---------- Supplied records

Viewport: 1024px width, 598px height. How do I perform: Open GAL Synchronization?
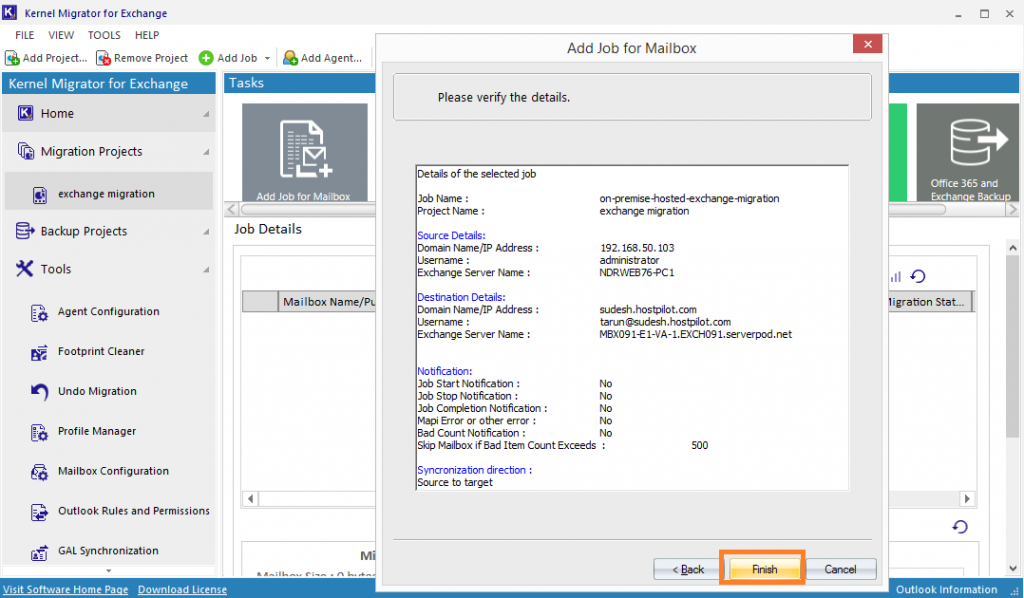pos(107,550)
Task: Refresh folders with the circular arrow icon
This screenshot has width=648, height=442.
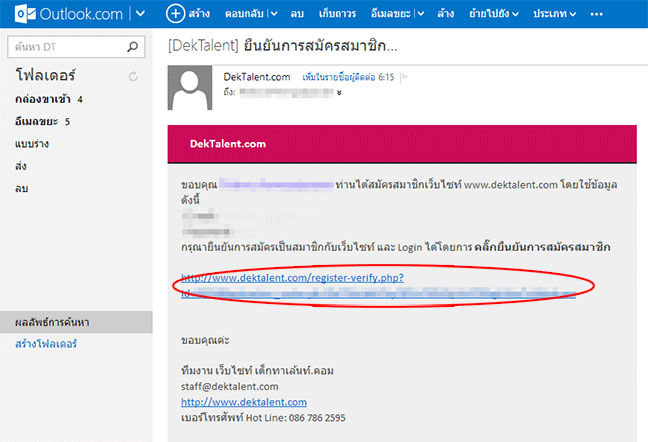Action: coord(133,76)
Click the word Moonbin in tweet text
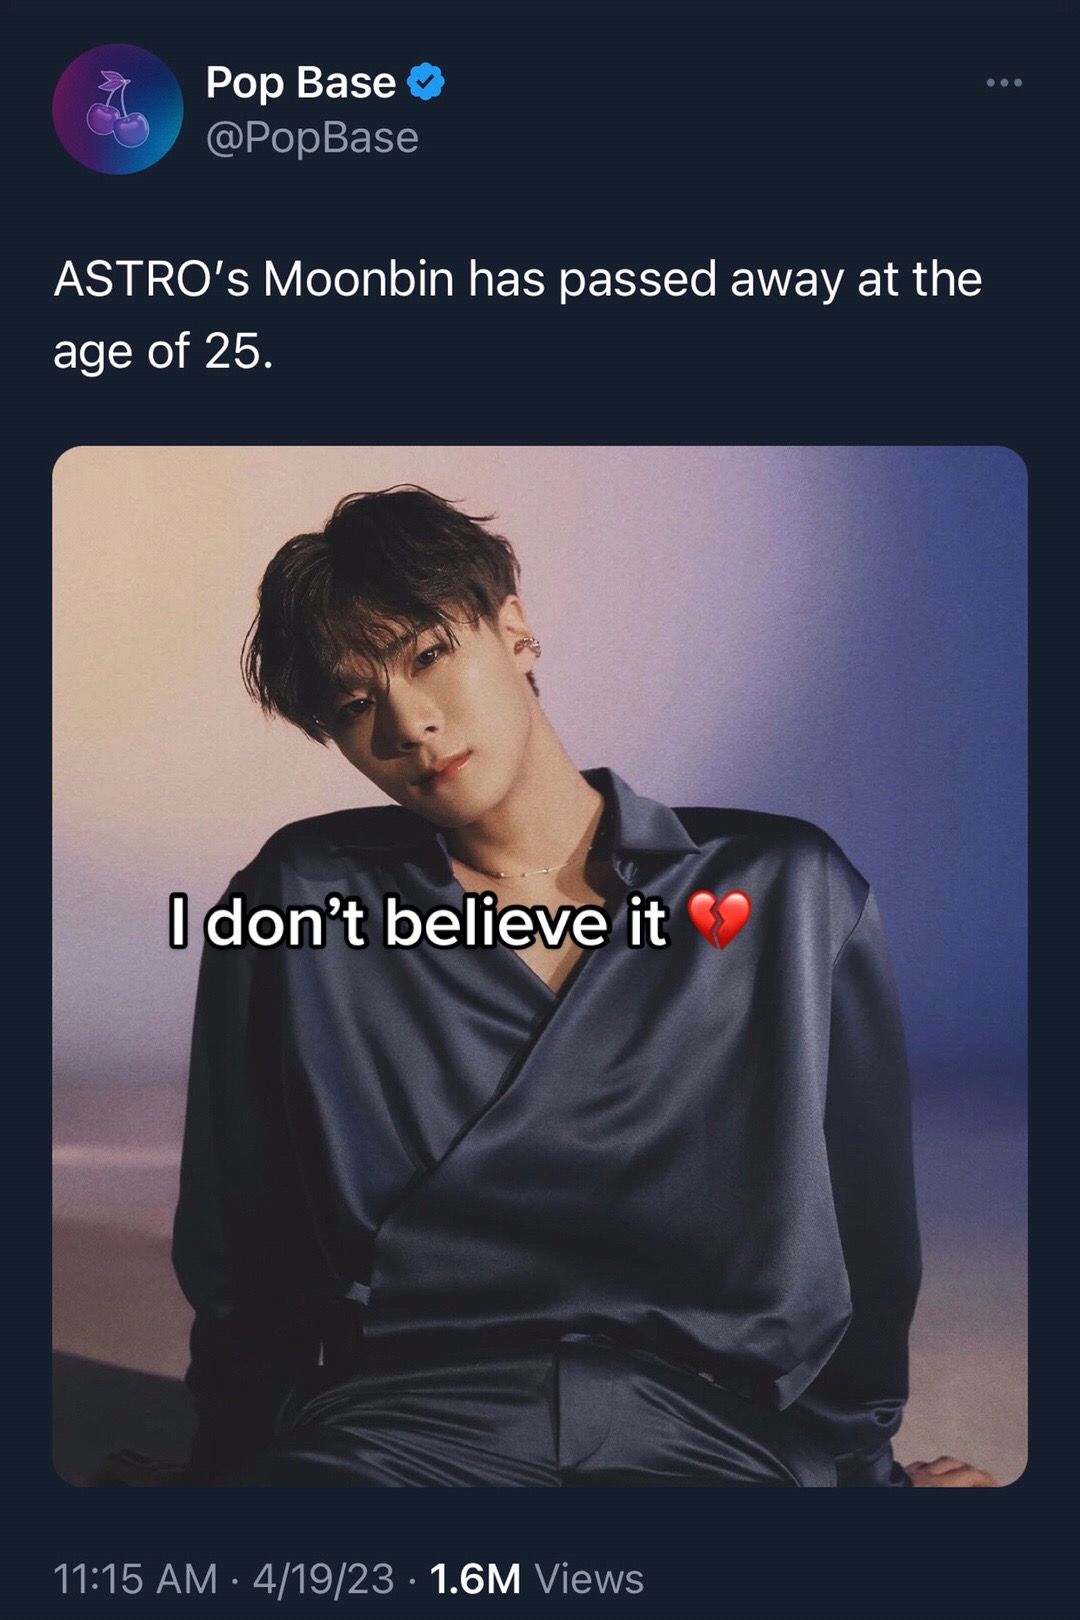Image resolution: width=1080 pixels, height=1620 pixels. pos(359,279)
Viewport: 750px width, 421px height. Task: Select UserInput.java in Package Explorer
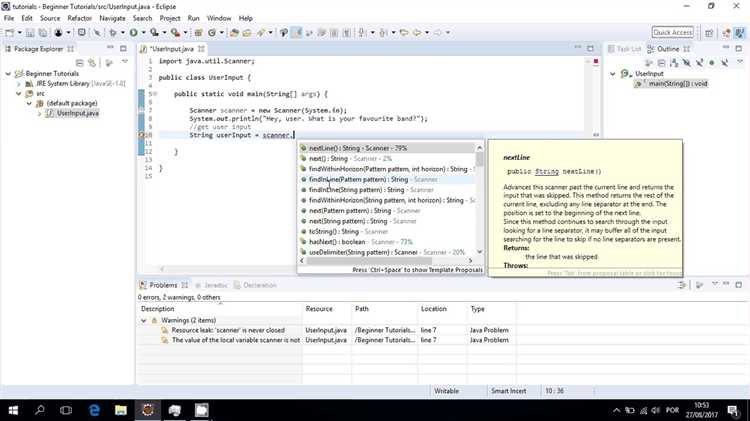77,113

--------------------

**Problem requirements**
Only an exact copy of the records, free of images, belongs in the answer.

**Result of the task**
Viewport: 1024px width, 598px height. How do I perform: Open GAL Synchronization?
pos(107,550)
Task: Refresh folders with the circular arrow icon
This screenshot has width=648, height=442.
Action: coord(133,76)
Click the word Moonbin in tweet text
Image resolution: width=1080 pixels, height=1620 pixels. pos(359,279)
Viewport: 750px width, 421px height. Task: Select UserInput.java in Package Explorer
77,113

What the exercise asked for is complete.